Apenas um setor social, duramente atacado pela direita, manteve uma mobilização sustentada ao longo de todo o ano de 2021: os povos indígenas, que tinham uma luta específica para impedir que a Justiça colocasse como limite retroativo, para demarcação de seus territórios, aqueles que estivessem formalmente ocupados em 1988, quando da promulgação da atual Constituição (aqui chamada luta contra o “marco temporal”). Ainda sem desfecho, é uma mobilização que tem a simpatia da esquerda e dos progressistas, além de galvanizar uma grande solidariedade internacional em um ano em que a questão ambiental e, em especial, a defesa da Amazônia ganharam muito destaque.
Campanha eleitoral a todo vapor
A cena política foi sendo tomada, à medida que as mobilizações de rua não decolavam e o ano chegava ao fim, pela articulação da campanha eleitoral de outubro de 2022. Toda a oposição avalia que, com exceção do Auxílio Brasil, os demais elementos do cenário são muito desfavoráveis a Bolsonaro. A economia mundial deve ter, em 2022, um crescimento menor que em 2021 (na faixa de 4%) e o Brasil projeta um quadro de estagnação (na faixa de 1%) – os únicos prognósticos positivos são para a mineração, porque até o grande agronegócio exportador está às voltas com redução da produção devido às mudanças hídricas e desastres climáticos. A população vai lembrar o que Bolsonaro fez ao longo dos últimos dois anos em relação à pandemia e vai continuar sofrendo com a inflação.
O país vive uma espécie de compasso de “espera ativa” pelas eleições e pelo fim do governo Bolsonaro. A mídia cobre diariamente, além da onda da ômicron, da vacinação e do empobrecimento generalizado, as intensas movimentações de partidos e setores empresariais em busca de alternativa presidencial e de alianças locais e regionais para o pleito de outubro. Não há alma viva entre os agentes políticos fundamentais que duvide da presença de Lula no segundo turno e de seu amplo favoritismo.

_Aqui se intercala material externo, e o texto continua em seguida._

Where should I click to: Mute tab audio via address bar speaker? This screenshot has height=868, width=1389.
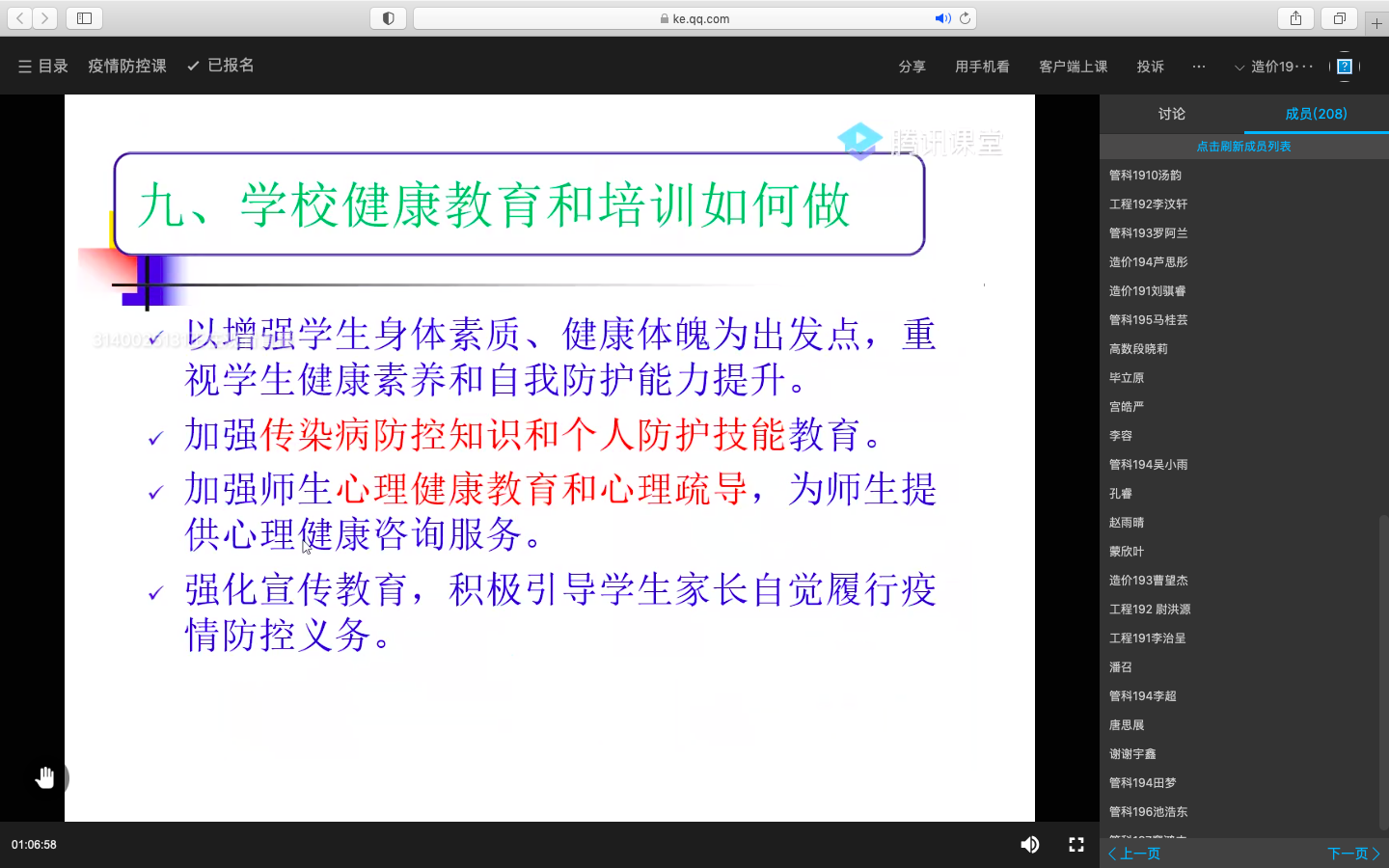point(941,18)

Impulsionados pelo desejo das camadas empresariais, há três candidatos disputando o status de “terceira via” para 2022: Sérgio Moro, que divide com Bolsonaro a base social de extrema-direita autoritária, em especial nas camadas médias; João Dória, governador de São Paulo, representando o tucanato tradicional de centro-direita; e Ciro Gomes (PDT), transitando entre o progressismo nacionalista e a centro-direita. Mas nenhum dos três nomes vingou até agora. Bolsonaro mantém um eleitorado fiel na extrema-direita. E as pesquisas dão grande vantagem para Lula.